═════ Supplied text ═════
Supreme Court rejects CJ chairman’s sentence
The decision boosted the possibility that Lee’s punishment will be lighter after the retrial.
Korea’s highest court said on Thursday that both the first sentence and the appeal court’s verdict were made in error because they applied the wrong law to justify Lee’s sentence.
“The original ruling misinterpreted the principles of law because it concluded that Lee’s business malpractices were economic crimes that are given additional punishment,” Justice Kim Chang-seok said. “According to precedents, additional punishments aren’t given when the amount of illegal benefits from the crimes can’t be calculated.”
Under the law, if a person commits certain economic crimes, such as fraud, intimidation, embezzlement and other business malpractices, and the illicit benefit from the crime exceeds 500 million won, he or she is given at least three years in jail. If the amount is more than 5 billion won, the criminal is given at least five years in jail, plus a fine less than the amount of the benefit.
Lee was detained and prosecuted in July 2013 for allegedly evading 54.6 billion won in taxes and embezzling 71.9 billion won from his company by operating a slush fund and trading stock in the name of shell companies in Korea and abroad. At the same time, he was also indicted for business malpractices that are believed to have cost financial damage of 39.2 billion won to CJ’s affiliate in Japan.
═════
**Work instruction 1:**
List every sum of money in won that the article on the CJ chairman's sentence mentions.
**Work instruction 2:**
Resume the article on the CJ chairman's sentence after its final sentence, keeping its news style.
The lines after this point come from a separate source and have nothing to do with the article.
═════ Collected material ═════
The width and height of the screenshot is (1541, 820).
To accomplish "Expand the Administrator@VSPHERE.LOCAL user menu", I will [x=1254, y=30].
═════
**Result 1:**
500 million won, 5 billion won, 54.6 billion won, 71.9 billion won, 39.2 billion won

**Result 2:**
In the first trial, the judges found Lee guilty of 26 billion won in tax evasion, 60.3 billion won in embezzlement and business malpractice that adds up to 36.2 billion won and sentenced him to four years in prison and a 26 billion won fine.
The appeals court reduced the punishment to three years in prison and a fine of 25.1 billion won, as it found him guilty of 25.1 billion won in tax evasion, 11.5 won of embezzlement and business malpractices that amounted to 30.9 billion won.
The high court admitted that Lee spent most of the embezzled money on the company, not on himself.
The Supreme Court on Thursday upheld the high court’s decision on Lee’s tax evasion and embezzlement convictions, but raised a question about the scope of the business malpractices.
Lee is believed to have taken loans in 2006 and 2007 under the name of Pan Japan, a company owned by Lee, to buy buildings in Akasaka, Tokyo, from the Tokyo branch of Shinhan Bank. When the bank refused to give loans due to a shortage of collateral, Lee allegedly made CJ Japan stand joint surety for the loan.
The prosecution believed that Lee benefitted to the tune of about 50 billion yen ($4 million) and dealt the same amount of damage to CJ Japan.
He was declared guilty of the business malpractices in the first and second trials, and additional punishment was applied since it was one of the economic crimes that call for additional punishment.
The Supreme Court judged otherwise.
“Additional punishment can’t be applied for this case because the amount of his benefit can’t be calculated,” the Supreme Court said. “In this case, the amount of his illicit benefit can’t be calculated since the debtor, Pan Japan, was able to repay the debt.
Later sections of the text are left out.